:: Data shown ::
....

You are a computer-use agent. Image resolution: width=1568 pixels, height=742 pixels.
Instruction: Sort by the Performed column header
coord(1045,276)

....

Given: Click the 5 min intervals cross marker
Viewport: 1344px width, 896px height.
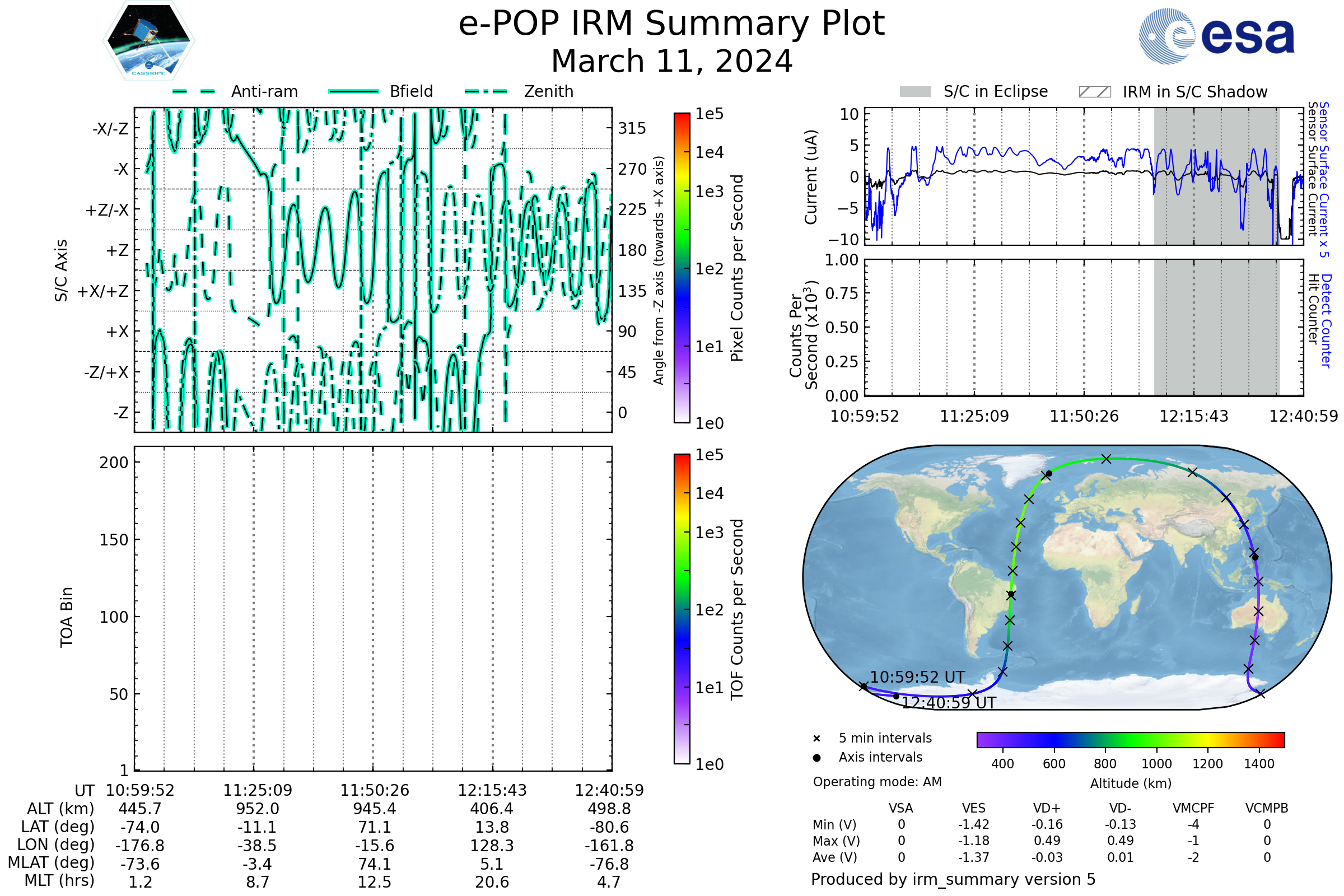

....

:: How to complete this task ::
The entries above hold the needed span. Transcribe exactly the lines from the one with "Given: Click the 5 min intervals cross marker" to the one with "Viewport: 1344px width, 896px height.", both included.

:: Reply ::
Given: Click the 5 min intervals cross marker
Viewport: 1344px width, 896px height.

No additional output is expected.